More than just mouthing some vocal prayers, which are also moments of prayer, it’s the moment-to-moment awareness of God’s presence, made alive by referring everything to him—conferring with him, consulting, asking questions or help, etc.—that comprises our prayer.

We also have to overcome the understanding of prayer that considers it as some kind of special and sublime moments with God that rarely come, if at all, in our life. That would make prayer detached from our daily concerns.

It’s unfortunate that many of us still have this kind of understanding about prayer. Prayer has become a very special moment reserved for some extraordinary events and situations, when it should be the very heart beat of our spiritual life that underwrites and supports our natural and human life.

It’s important therefore that in our very consciousness of things, we always include God.

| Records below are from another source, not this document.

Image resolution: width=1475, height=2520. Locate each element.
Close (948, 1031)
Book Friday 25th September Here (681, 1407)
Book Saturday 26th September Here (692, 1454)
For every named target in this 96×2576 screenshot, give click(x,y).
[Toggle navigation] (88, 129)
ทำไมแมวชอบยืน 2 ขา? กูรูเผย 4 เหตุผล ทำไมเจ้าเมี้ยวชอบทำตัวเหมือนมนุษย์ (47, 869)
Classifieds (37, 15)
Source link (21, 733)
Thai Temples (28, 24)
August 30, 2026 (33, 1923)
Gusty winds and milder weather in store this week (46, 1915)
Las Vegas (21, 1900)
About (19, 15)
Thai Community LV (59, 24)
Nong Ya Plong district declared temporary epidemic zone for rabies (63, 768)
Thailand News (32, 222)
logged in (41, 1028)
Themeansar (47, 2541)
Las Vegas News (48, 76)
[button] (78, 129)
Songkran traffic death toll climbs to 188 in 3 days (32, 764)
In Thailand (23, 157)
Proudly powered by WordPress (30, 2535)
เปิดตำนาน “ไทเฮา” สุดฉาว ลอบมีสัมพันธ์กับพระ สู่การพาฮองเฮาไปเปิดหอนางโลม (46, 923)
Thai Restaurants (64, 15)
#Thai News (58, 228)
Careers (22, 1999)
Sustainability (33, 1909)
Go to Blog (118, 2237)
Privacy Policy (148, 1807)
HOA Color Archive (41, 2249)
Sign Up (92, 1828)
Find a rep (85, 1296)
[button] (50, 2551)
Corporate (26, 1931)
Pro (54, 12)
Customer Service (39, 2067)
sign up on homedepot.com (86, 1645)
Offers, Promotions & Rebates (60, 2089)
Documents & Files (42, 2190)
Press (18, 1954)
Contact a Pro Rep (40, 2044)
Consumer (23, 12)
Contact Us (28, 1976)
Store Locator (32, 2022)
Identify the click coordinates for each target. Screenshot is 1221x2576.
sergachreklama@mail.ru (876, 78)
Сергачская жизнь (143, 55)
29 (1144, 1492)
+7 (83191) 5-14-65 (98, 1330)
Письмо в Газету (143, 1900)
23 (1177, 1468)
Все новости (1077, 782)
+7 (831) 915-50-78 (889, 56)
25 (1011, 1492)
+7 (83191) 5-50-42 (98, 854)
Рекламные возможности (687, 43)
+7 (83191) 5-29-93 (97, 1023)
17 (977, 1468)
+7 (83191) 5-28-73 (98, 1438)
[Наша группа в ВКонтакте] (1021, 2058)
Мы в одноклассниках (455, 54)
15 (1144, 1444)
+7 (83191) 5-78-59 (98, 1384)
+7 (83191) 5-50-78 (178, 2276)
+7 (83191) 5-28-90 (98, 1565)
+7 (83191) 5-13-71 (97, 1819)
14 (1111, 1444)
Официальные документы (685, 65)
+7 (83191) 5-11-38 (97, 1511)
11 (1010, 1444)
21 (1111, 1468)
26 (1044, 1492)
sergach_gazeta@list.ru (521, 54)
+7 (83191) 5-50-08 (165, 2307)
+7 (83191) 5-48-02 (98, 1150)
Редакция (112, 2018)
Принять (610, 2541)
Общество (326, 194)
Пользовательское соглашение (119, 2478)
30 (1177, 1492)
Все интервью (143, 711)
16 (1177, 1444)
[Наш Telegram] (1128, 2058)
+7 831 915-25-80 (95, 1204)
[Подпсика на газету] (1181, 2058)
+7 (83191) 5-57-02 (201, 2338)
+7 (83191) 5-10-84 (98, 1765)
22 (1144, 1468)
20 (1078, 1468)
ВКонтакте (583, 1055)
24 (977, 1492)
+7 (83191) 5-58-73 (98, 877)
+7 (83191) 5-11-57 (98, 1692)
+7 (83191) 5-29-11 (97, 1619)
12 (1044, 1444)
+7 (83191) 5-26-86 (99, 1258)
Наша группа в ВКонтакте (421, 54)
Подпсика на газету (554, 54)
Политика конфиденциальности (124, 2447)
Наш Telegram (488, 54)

Without God, we can say that we are detached from him, from our Creator and Father, and from the source, in fact, of our life in its proper state.

Obviously, this is something that we have to train ourselves in. While the grace of God is always available, we need to correspond to that grace to attain this state of mind and life itself, where we are abidingly aware of God’s presence in us and around us.

This is also what is meant to be a contemplative. We are designed to be that way. To be contemplative is not only for some nuns and other religious and consecrated men and women. It’s meant for all of us!

So, we need to learn to be constantly discerning of God’s presence and, in fact, also of his unfolding providence in our daily life. We have to be wary of our usual and easy tendency to see things only very humanly or naturally, just depending on what we see or feel, or even just what our intelligence can understand.

That way of seeing things restricts us to the externals, to the appearances, and at best to the natural essences of things and the confusing play they make in the different aspects of human life—social, professional, economic, political, etc.

We have to learn to think theologically, that is, to always infuse our senses and thoughts with the truths of our faith. Our thinking should not only be fed and nourished by what are merely sensible and intelligible. It has to be leavened by the truths of faith.

Toward this end, we have to realize the need to discipline our senses, feelings, passions, moods and also our thinking and desiring. We just cannot let them go on their own, unsupervised, so to speak, by the contribution of our faith.

That’s why I recommend spending time to meditate on the truths of our faith, so that these truths can really sink deep in our consciousness and become firm convictions that can give energy, meaning and direction to the different aspects of our life.

Saints have done that, the Church recommends it unceasingly. I think there is no other formula for us to make prayer our life really, and not just an application.